Katrina O'Loughlin, Women, Writing, and Travel in the Eighteenth Century. Cambridge: Cambridge University Press, 2018. Pp. viii + 280. £75. ISBN 9781107088528.
Women, Writing, and Travel in the Eighteenth Century explores the writings of six white British women travel writers. O'Loughlin frames her discussion around gender, authorship, and experience as key concepts that evolve throughout the 'age of exploration'. The texts under consideration each represent either a 'significant development in women's writing of this period' or 'limns a critical shift in discourses of subjectivity and sociality for British women' (14).
Beginning with Wollstonecraft's 'paper globe', the discussion concludes with a consideration of Jean-Etienne Liotard's Dame Pensive sur un Sofa (c. 1749), particularly the 'rich and unstable motif' of the 'figure of the woman en turc'. This sophisticated inversion of expected chronology and influence resonates throughout the discussion of the five diverse women travellers and writers.
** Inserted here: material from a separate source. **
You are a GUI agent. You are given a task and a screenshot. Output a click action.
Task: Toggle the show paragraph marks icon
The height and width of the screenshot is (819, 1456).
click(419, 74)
Women, Writing, and Travel develops a sharp criticism of eighteenth-century discourses of sensibility and sociability from Montagu's focus on costume ('habit') to Janet Schaw and Anna Maria Falconbridge's encounters with the 'enslaved body'. O'Loughlin begins her book with Lady Mary Wortley Montagu's 1763 Turkish Embassy Letters and Mary Wollstonecraft's 1796 Letters from Sweden - the 'only two travel narratives written by eighteenth-century women available in print' when the research for the monograph began. Starting with Montagu, O'Loughlin's discussion persuasively charts a wide network of women's travel writing in the decades between these two familiar writers. In addition to the specific women and texts analysed, this discussion highlights the extensive world of women's travel writing that was published, circulated, and celebrated in the late eighteenth century.
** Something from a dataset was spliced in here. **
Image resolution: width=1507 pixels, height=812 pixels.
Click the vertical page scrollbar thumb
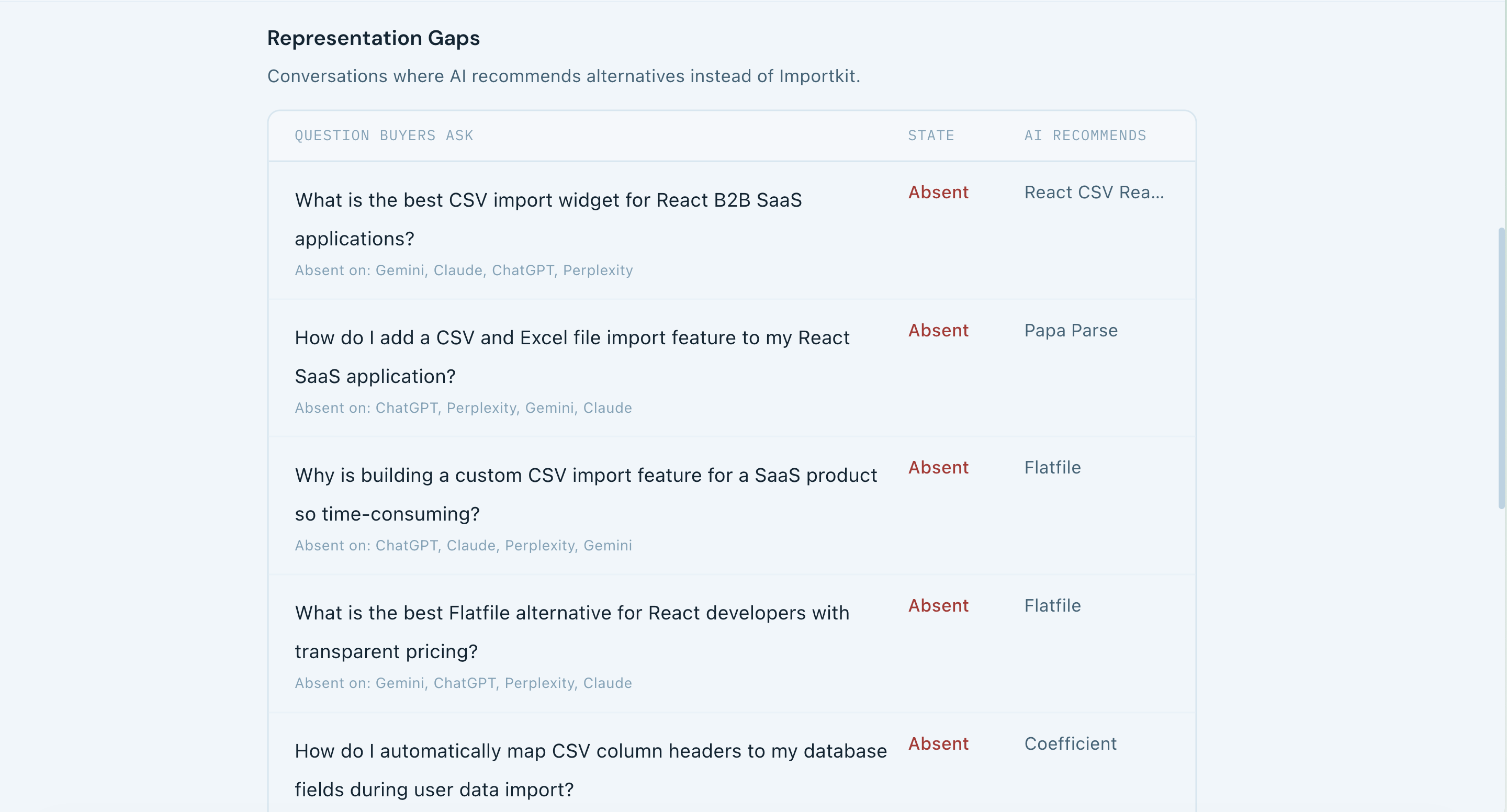(1501, 368)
Thanks to O'Loughlin's research (future researchers will benefit from her extensive bibliography), while Montagu provides an important point of familiarity, the discussion can now branch out to lesser-known writers and (from the perspective of the eighteenth-century canon of travel writing) less familiar destinations: Lady Elizabeth Craven'sJourney through the Crimea to Constantinople (1789); Jane Vigor's Letters from a Lady … in Russia (1775 and 1777); Eliza Justice's Voyage to Russia (1739); Janet Schaw's Journal (circulated in manuscript, published in 1921); and Anna Maria Falconbridge's Two Voyages to Sierra Leone (1796). Together, these texts demonstrate a wider range of women's travels and their writing. Lower and middle-gentry points of view on cultural differences challenge the traditional aristocratic perspective of travel writing itself.
Drawing on familiar critical perspectives like Klein's 'sociality' and Bourdieu's 'civility', O'Loughlin distinguishes between 'sociability' and 'sensibility' as well as probing the limitations of sympathy and subjectivity in eighteenth-century discourses of the self. All of these considerations are brought explicitly to bear on the body - both the body of the 'authorial subject' as well as 'other bodies encountered' (20). Embodiment is, of course, crucial to analyses of travel: 'the material and corporeal qualities of travel itself - long, difficult journeys, unfamiliar food, and changed environments - propel the body to the centre of experience in travel writing' (19). The epistolary form favoured by most (though not all) of the writers enables a complex negotiation of gender and authorship, founded on the appropriately 'feminine' form of the letter - a form which affords the writer a wide scope for expression without treading on masculine modes of authority.
Women, Writing, and Travel implicitly reveals the privileged status of 'travel writing' as a genre, particularly in her analysis of Schaw and Falconbridge's experiences of the West Indies and the Free Slave Colony in Sierra Leone. In this moment, we see that it is the white body that 'travels' and produces 'travel writing', while other(ed) bodies (non-white, working class, for example), are simply moved. Travel itself becomes a 'rich and unstable motif', signaling both an expanded worldview but not necessarily one that proceeds along a utopian trajectory towards equality and liberalism.
O'Loughlin refuses to shy away from uncomfortable topics within her study. There is no effort to wrench these writers from their contexts, or to ascribe to them an updated, revisionist 'enlightenment', particularly in their negotiation of difference and their culturally embedded racism. Chapters 5 and 6, which explore the writing of Janet Schaw and Anna Maria Falconbridge, are of particular value. In these final chapters, O'Loughlin offers an incisive critique of sensibility, revealing it to be a remarkably fragile discourse, easily 'disrupted', 'punctured', and 'fractured' by experiences on an international stage.